Questions about populating RIR with customer information.

Thu Aug 2 18:18:19 UTC 2007

On Aug 1, 2007, at 7:10 AM, <michael.dillon at bt.com>  
<michael.dillon at bt.com> wrote:
>
>> Does anyone have any thoughts on this? Sorry if this is the wrong  
>> place to ask.

> It would be better for you to join an organization like MAAWG  
> http://www.maawg.org/home which is attempting to define best  
> current practices for ISPs.

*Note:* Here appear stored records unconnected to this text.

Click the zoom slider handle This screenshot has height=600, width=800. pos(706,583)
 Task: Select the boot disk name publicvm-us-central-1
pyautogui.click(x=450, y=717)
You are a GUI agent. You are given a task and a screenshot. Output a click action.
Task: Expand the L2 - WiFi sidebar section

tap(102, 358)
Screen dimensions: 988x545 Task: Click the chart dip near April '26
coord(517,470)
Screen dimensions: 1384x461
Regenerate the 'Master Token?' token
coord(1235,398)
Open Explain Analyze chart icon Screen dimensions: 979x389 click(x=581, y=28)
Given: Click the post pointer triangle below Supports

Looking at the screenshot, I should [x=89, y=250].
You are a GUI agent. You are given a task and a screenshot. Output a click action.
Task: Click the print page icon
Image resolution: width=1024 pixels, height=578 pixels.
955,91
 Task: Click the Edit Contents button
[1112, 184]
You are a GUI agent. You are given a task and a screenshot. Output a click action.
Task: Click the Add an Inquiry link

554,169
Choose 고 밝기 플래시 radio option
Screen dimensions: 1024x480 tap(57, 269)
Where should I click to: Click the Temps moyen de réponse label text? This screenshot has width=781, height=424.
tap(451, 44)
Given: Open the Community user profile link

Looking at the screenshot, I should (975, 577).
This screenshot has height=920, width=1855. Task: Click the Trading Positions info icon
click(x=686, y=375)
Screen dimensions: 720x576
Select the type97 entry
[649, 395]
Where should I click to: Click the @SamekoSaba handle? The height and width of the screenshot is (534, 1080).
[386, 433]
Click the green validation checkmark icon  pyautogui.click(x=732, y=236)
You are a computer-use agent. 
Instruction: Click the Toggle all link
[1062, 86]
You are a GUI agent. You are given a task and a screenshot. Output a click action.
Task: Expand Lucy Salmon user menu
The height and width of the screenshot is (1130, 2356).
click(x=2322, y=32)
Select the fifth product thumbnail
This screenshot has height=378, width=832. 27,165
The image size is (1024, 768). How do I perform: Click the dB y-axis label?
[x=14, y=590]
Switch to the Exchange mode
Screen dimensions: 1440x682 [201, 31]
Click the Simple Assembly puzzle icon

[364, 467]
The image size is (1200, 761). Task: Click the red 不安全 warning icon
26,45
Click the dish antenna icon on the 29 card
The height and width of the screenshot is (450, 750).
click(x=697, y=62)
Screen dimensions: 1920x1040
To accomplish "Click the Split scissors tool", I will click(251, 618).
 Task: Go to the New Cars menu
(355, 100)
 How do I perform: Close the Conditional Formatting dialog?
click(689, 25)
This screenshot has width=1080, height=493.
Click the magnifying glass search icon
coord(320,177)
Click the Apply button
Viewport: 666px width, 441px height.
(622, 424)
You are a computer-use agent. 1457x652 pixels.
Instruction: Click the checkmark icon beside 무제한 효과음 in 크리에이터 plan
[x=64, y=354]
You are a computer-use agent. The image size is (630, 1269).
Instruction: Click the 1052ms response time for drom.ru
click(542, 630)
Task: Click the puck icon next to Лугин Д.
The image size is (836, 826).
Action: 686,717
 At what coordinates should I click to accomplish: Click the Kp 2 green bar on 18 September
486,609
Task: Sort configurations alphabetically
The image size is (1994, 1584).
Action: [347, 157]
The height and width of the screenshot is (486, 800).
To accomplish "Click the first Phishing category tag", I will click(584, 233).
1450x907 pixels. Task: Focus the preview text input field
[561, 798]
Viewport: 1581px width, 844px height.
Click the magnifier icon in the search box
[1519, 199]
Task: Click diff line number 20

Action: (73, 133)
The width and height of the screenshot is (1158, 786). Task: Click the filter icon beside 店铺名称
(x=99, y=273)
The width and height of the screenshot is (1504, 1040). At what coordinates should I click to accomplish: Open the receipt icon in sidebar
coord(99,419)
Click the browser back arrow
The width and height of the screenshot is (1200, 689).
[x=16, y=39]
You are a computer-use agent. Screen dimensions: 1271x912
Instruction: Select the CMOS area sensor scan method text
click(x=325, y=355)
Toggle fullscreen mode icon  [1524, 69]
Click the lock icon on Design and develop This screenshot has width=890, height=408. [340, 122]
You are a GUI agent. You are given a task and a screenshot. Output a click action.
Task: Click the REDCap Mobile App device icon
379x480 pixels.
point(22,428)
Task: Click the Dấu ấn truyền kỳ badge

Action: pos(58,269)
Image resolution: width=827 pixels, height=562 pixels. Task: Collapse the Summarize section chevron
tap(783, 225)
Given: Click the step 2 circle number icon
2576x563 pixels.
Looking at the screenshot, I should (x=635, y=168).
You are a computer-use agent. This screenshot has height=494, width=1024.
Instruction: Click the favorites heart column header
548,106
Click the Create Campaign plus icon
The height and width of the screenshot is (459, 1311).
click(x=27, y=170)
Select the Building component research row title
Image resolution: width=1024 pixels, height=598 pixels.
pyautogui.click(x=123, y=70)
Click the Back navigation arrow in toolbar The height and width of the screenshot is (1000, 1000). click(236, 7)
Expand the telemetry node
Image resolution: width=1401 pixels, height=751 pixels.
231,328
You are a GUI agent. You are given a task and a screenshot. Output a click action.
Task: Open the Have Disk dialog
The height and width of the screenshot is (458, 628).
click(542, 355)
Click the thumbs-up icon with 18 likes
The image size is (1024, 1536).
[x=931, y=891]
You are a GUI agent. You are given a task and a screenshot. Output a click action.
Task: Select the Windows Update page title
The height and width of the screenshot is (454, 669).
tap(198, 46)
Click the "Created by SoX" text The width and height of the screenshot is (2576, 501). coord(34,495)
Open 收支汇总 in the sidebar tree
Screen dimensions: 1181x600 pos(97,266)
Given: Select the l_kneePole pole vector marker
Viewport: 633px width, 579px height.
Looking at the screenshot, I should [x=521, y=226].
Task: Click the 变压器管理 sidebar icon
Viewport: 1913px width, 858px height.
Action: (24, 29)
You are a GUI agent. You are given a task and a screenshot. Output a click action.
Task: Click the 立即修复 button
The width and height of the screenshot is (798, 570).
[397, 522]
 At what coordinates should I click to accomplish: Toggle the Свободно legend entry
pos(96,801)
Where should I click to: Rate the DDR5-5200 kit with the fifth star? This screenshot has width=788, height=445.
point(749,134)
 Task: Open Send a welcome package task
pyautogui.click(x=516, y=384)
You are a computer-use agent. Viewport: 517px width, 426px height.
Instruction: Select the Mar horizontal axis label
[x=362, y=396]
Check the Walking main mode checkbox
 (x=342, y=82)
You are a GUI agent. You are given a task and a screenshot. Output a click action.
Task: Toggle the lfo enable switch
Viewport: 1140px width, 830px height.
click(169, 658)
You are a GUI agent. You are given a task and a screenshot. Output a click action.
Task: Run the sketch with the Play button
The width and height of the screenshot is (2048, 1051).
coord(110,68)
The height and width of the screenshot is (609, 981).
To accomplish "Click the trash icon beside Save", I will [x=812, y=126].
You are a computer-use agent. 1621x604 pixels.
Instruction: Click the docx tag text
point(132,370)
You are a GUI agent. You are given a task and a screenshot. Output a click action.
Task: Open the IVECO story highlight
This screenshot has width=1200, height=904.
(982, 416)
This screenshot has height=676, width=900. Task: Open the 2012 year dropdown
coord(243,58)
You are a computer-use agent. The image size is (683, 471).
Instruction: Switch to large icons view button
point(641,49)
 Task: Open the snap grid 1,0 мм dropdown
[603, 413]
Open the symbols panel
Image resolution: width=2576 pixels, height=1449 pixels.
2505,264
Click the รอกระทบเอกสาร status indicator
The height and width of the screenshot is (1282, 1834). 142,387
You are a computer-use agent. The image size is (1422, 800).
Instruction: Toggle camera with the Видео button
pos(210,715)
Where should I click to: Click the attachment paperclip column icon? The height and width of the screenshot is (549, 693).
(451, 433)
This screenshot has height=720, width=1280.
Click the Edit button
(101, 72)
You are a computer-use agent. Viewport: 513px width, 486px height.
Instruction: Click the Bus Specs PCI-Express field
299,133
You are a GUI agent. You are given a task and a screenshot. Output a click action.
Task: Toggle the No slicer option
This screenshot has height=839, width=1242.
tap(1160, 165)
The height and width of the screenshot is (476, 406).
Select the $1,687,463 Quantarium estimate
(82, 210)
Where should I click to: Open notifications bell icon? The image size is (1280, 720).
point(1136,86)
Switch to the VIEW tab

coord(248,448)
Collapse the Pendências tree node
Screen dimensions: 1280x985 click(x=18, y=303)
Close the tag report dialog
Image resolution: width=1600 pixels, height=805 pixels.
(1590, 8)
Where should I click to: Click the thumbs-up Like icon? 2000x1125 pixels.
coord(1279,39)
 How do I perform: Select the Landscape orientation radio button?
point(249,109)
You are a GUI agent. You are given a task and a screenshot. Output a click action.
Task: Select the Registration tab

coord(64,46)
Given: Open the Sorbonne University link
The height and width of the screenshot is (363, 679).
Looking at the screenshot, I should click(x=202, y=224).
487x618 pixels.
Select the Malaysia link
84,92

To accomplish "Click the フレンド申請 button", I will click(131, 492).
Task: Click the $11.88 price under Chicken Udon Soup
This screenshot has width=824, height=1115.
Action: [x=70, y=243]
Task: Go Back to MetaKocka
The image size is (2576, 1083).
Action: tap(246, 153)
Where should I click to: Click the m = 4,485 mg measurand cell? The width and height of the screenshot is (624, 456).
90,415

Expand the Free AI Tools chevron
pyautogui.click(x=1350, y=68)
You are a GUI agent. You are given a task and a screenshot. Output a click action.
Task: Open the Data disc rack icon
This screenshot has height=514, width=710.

I don't know whether or not they have  
> dealt with this particular issue yet, but it sounds like something  
> that falls under their umbrella.

There were recent efforts made within ASRG with respect to black-hole  
lists.  The AS, and not the IP address, indicates the responsible  
entity.

For our service, some lists coalesce CIDRs into larger ranges based  
upon the presences of spam in a majority of the included IP  
addresses.  This process is algorithmic, and not dependent upon other  
information.  We now also offer a service where this "escalation" is  
not used in less aggressive listings.  A customer can now change the  
active list at any time. : )

Reverse listing information may help in determining whether a CIDR is  
assigned to DUL only when the ISP is not responsive.  For the DUL,  
the AS is authoritative with respect to what gets listed.  As long as  
there is some communication with ISP, there should never be a problem  
with this list.  We are adding a portal to make this process easier  
to manage.  The other side of this issues is that we tend to deal  
with complaints from the ISP's customers who often feel their IP  
address should not be placed into this category.  In those cases,  
these customers must be referred back to their provider, as only  
their provider is authoritative in this matter.

Now that Microsoft joined the MAAWG board, security or operational  
concerns related to Sender-ID/SPF are being muted.  While I admit to  
being biased about possible DDoS exploits, it is also clear MAAWG is  
somewhat biased about Sender-ID. : (

-Doug